# Stored items
== Segment start ==

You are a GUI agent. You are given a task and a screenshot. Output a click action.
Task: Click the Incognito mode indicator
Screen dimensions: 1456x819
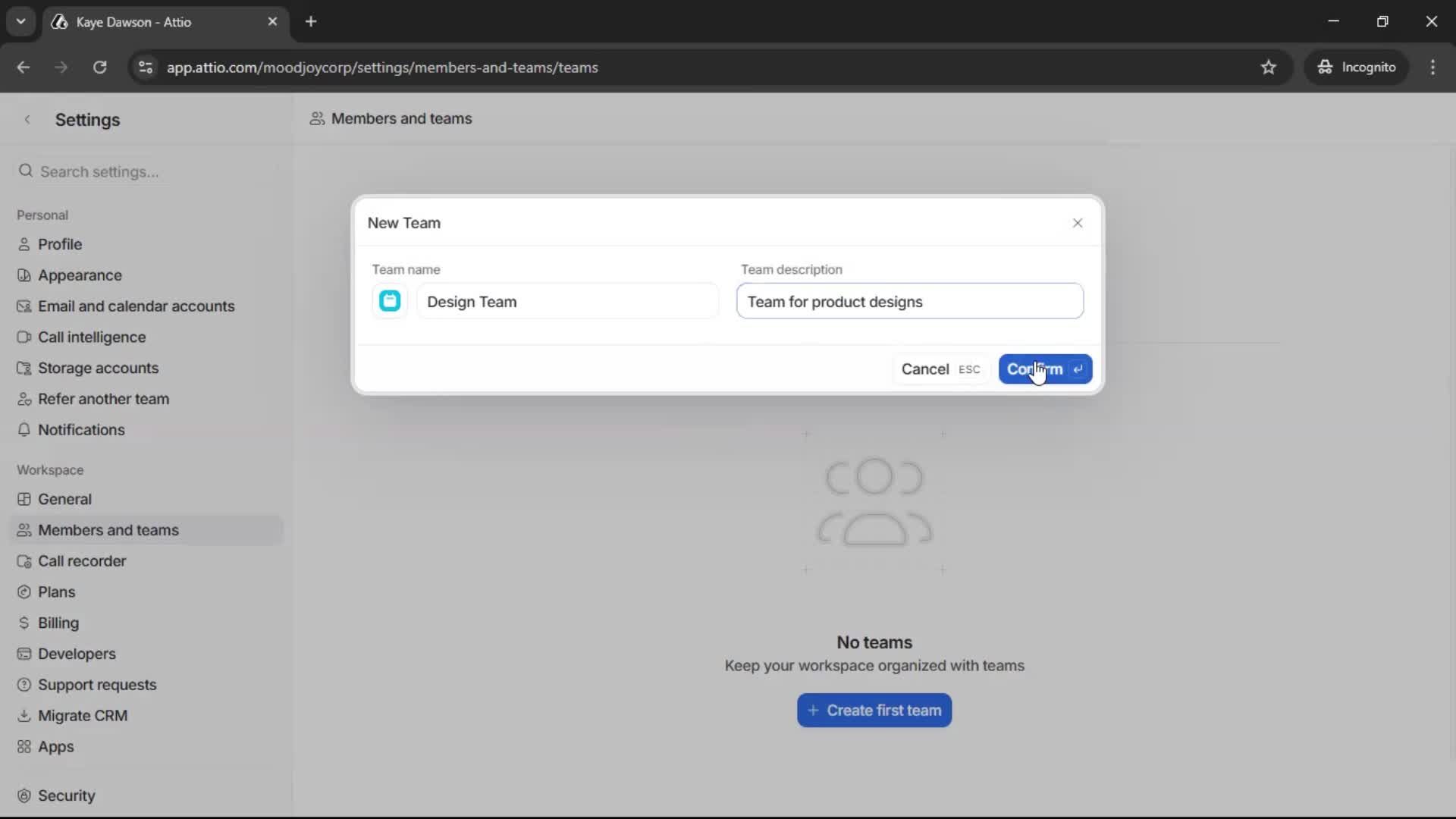click(x=1357, y=67)
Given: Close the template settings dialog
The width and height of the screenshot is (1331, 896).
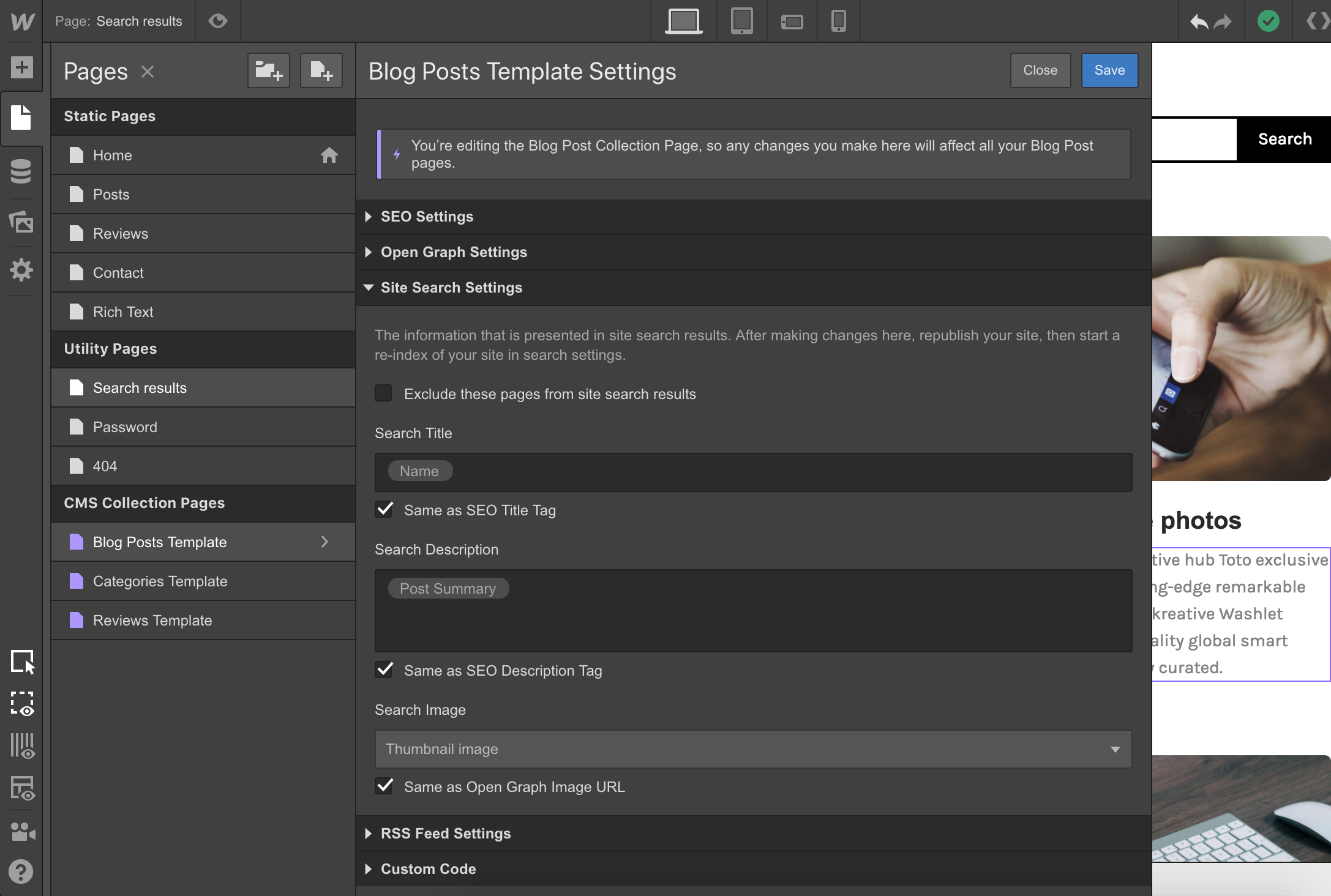Looking at the screenshot, I should point(1040,70).
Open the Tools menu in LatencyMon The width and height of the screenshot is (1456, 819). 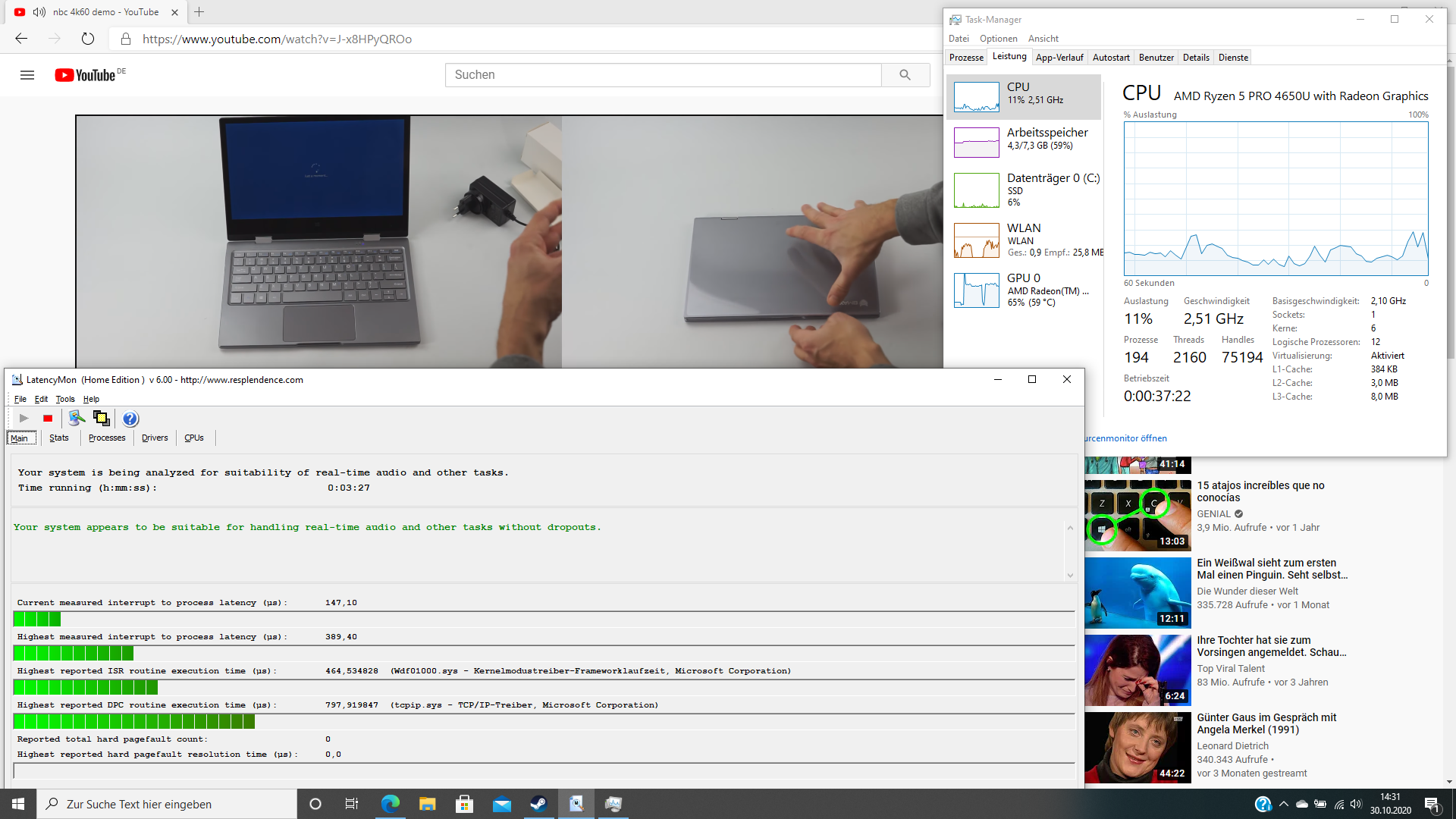(x=65, y=399)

== Segment end ==

# Work to complete
Repeat the lines exactly as they stand, from the opening line of the data through the line with "Given: Close the template settings dialog". Pictures stay out of the copy.

# Answer to the problem
You are a GUI agent. You are given a task and a screenshot. Output a click action.
Task: Click the Incognito mode indicator
Screen dimensions: 1456x819
click(x=1357, y=67)
Given: Close the template settings dialog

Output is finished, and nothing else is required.